Pensando alla personalità tratteggiata nella lettera inviata al Corriere dalla nipote Francesca Garatti, pare difficile credere a simili illazioni. Il ritratto che ne emerge è quello di una persona che al desiderio di carriera ha anteposto quello di poter mettere la propria professionalità al servizio di persone svantaggiate. Mettendo spesso a repentaglio la sua vita, racconta Francesca, «ha fatto l’unica cosa che era in grado di fare: salvare vite umane». Forse però non è nemmeno questa la chiave di lettura dell’intera vicenda. Gino Strada ha sempre sostenuto che il motivo del blitz da parte delle forze di sicurezza afghane e di coalizione risiedesse nella natura dell’attività che Emergency svolge: accogliere e curare chiunque abbia bisogno. Nell’ospedale non si fanno discriminazioni tra talebani o poliziotti feriti in combattimento. È per questo motivo che siamo «testimoni scomodi» sostiene il fondatore di Emergency.

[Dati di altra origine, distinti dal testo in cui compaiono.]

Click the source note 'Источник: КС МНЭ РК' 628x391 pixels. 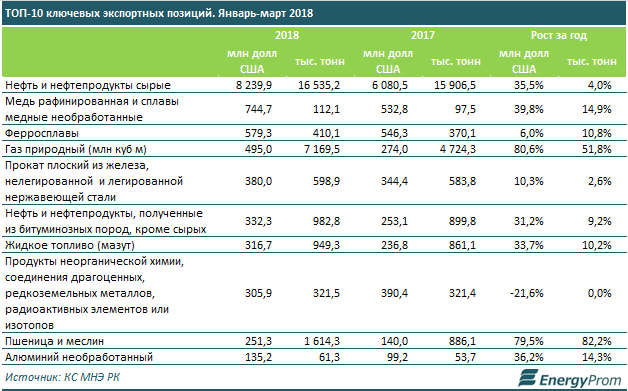pos(62,377)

Lunedì 12 aprile, due giorni dopo l’arresto, i media afghani affermano l’avvenuta “confessione del complotto” da parte dei tre italiani. Il fatto è stato poi completamente abbandonato dai quotidiani e ciò ha contribuito a rafforzare l’alone di mistero che tutt’ora avvolge l’intera vicenda. Certo, ciò che conta è che Emergency ne sia uscita a testa alta senza responsabilità né colpe, ma soprattutto che i tre italiani siano stati scarcerati e rimpatriati. Una vittoria ottenuta, secondo il presidente Napolitano, grazie “all’accortezza e alla fermezza” del governo italiano. Ma a che prezzo? La chiusura dell’ospedale è stata la contropartita che l’Italia ed Emergency hanno dovuto accettare per poter riavere indietro i tre operatori. Tanto basta a confermare come la perquisizione ordita dalla polizia afghana fosse solo un pretesto per tenere sotto pressione l’organizzazione di Strada. Resta ancora da chiarire come le armi siano finite dentro l’ospedale.